DDR 1989/90Brandenburger Tor


Sa. 05. Mai


Feier zum Geburtstag von Karl Marx

"Frieden für unsere Wälder sofort!" forderten am Sonnabendnachmittag in Königsbrück im Kreis Kamenz mehrere tausend Bürger auf einer Kundgebung. Sie wandten sich damit gegen den am Stadtrand gelegenen Truppenübungsplatz der Westgruppe der Streitkräfte der UdSSR, der von Kriegsmaterial entsorgt und ökologisch wieder nutzbar gemacht werden soll. Vor einem Jahr waren in der Nähe einer sowjetischen Kaserne zwei Kinder beim Spielen mit Teilen weggeworfener Militärtechnik ums Leben gekommen. Die Einwohner hatten vor der Kundgebung mit einem Autokorso von etwa 200 Fahrzeugen auf sich aufmerksam gemacht. Plakate und Transparente brachten ihre Forderungen wie "Statt Panzer schießen, lasst Blumen sprießen" und "Für einen Friedensvertrag und Abzug aller Truppen auf deutschem Boden" zum Ausdruck.
(Berliner Zeitung, Mo. 07.05.1990)

Auf anhaltende Kritik stößt die mit knapper Mehrheit der Volkskammer getroffene Entscheidung, den Entwurf des Runden Tisches für eine neue Verfassung abzulehnen. So hat das Neue Forum zu einer Unterschriftensammlung für einen Volksentscheid über den Entwurf aufgerufen. Wie Ingrid Köppe am Wochenende erklärte, denke das Neue Forum, dass gerade diese Verfassung in dem Prozess der Vereinigung beider deutschen Stauten den DDR-Bürgern Würde und Rechtssicherheit verleihen würde.
(Neues Deutschland, Mo. 07.05.1990)

Nach siebenstündiger Beratung haben die Außenminister der beiden deutschen Staaten und der vier Siegermächte des zweiten Weltkrieges in der positiven Bewertung ihrer ersten Verhandlungsrunde beinahe wörtlich übereingestimmt. Der Auftakt der 2-plus-4-Gespräche, so betonten sie am Sonnabend auf einer Pressekonferenz vor mehreren hundert Journalisten aus aller Welt, sei ein historischer Tag für Deutschland und in der europäischen Nachkriegsentwicklung.

Mit dem Beginn der Verhandlungen sei das Ende des kalten Krieges - eingeleitet worden. Deutlich wurde auch die gemeinsame Absicht, die außenpolitischen Probleme der Vereinigung beider deutscher Staaten im gesamteuropäischen Sicherheitskonzept weiter zu behandeln.

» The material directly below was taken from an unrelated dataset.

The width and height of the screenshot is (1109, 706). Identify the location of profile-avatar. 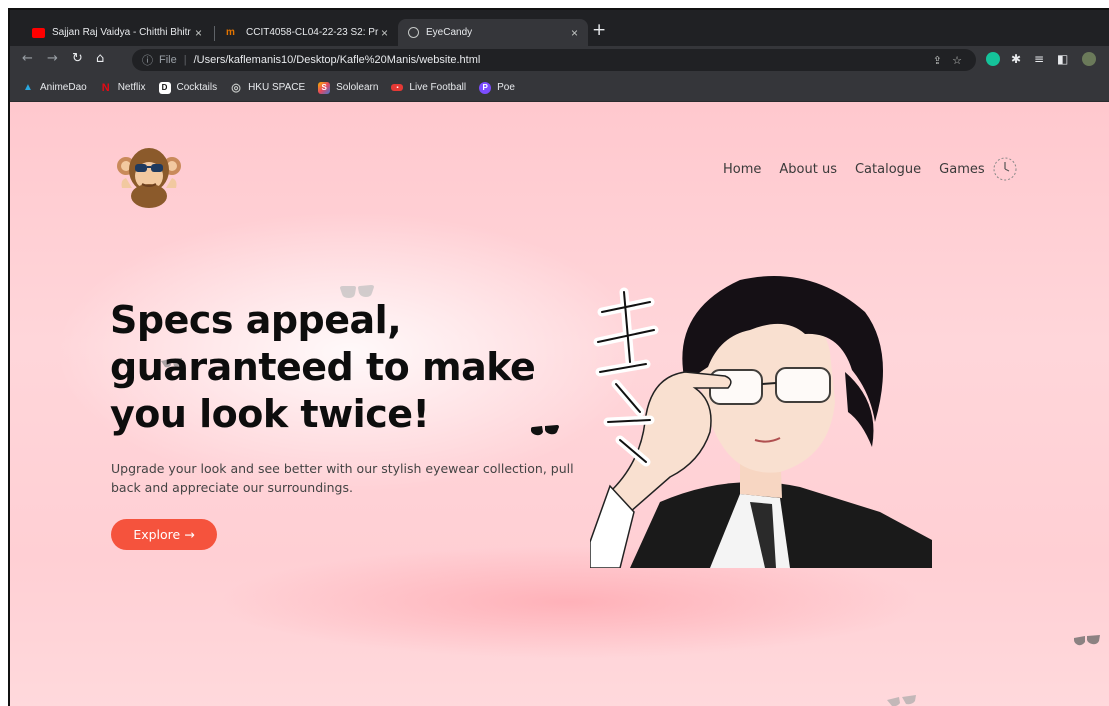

Wie zu erwarten war, präzisierten sich zugleich die grundsätzlich unterschiedlichen Positionen in der Frage der künftigen Bündniszugehörigkeit eines vereinigten Deutschland. Eine NATO-Mitgliedschaft berühre elementare Sicherheitsinteressen der UdSSR auf gefährliche Weise und störe das Gleichgewicht, erklärte Eduard Schewardnadse. Große Resonanz fand zugleich seine Feststellung, dass "die Lösung der inneren und äußeren Aspekte der deutschen Einheit nicht unbedingt zeitlich zusammenfallen und innerhalb ein und derselben Übergangsperiode abgeschlossen werden".

USA-Außenminister James Baker unterstrich unterdessen seinerseits die Notwendigkeit, die verbliebenen Sonderrechte der vier Siegermächte über Deutschland als Ganzes aufzuheben. Einigkeit zeigten die Verhandlungspartner hinsichtlich der Anerkennung der Oder-Neiße-Grenze. Bei der Zusammenkunft der Außenminister im Juli in Paris - zuvor wird es ein solches Treffen im Juni in Berlin und dann eines im September in Moskau geben - soll die Frage der völkerrechtlichen Anerkennung dieser Grenze in Anwesenheit des polnischen Außenministers behandelt werden. Diesen Vorschlag überbrachte Baker seinem Amtskollegen Krzysztof Skubiszewski am Sonntag. Skubiszewski, so Baker bei seinem Besuch in Warschau, könne natürlich auch andere Polen interessierende Fragen anschneiden.

Auch DDR-Außenminister Markus Meckel hatte den Vorschlag Warschaus unterstützt, mit beiden deutschen Staaten einen Grenzvertrag zu paraphieren und diesen durch einen gesamtdeutschen Souverän zu ratifizieren. Er nannte den Tag in Bonn einen "großen Tag für Deutschland und einen großen Tag für Europa".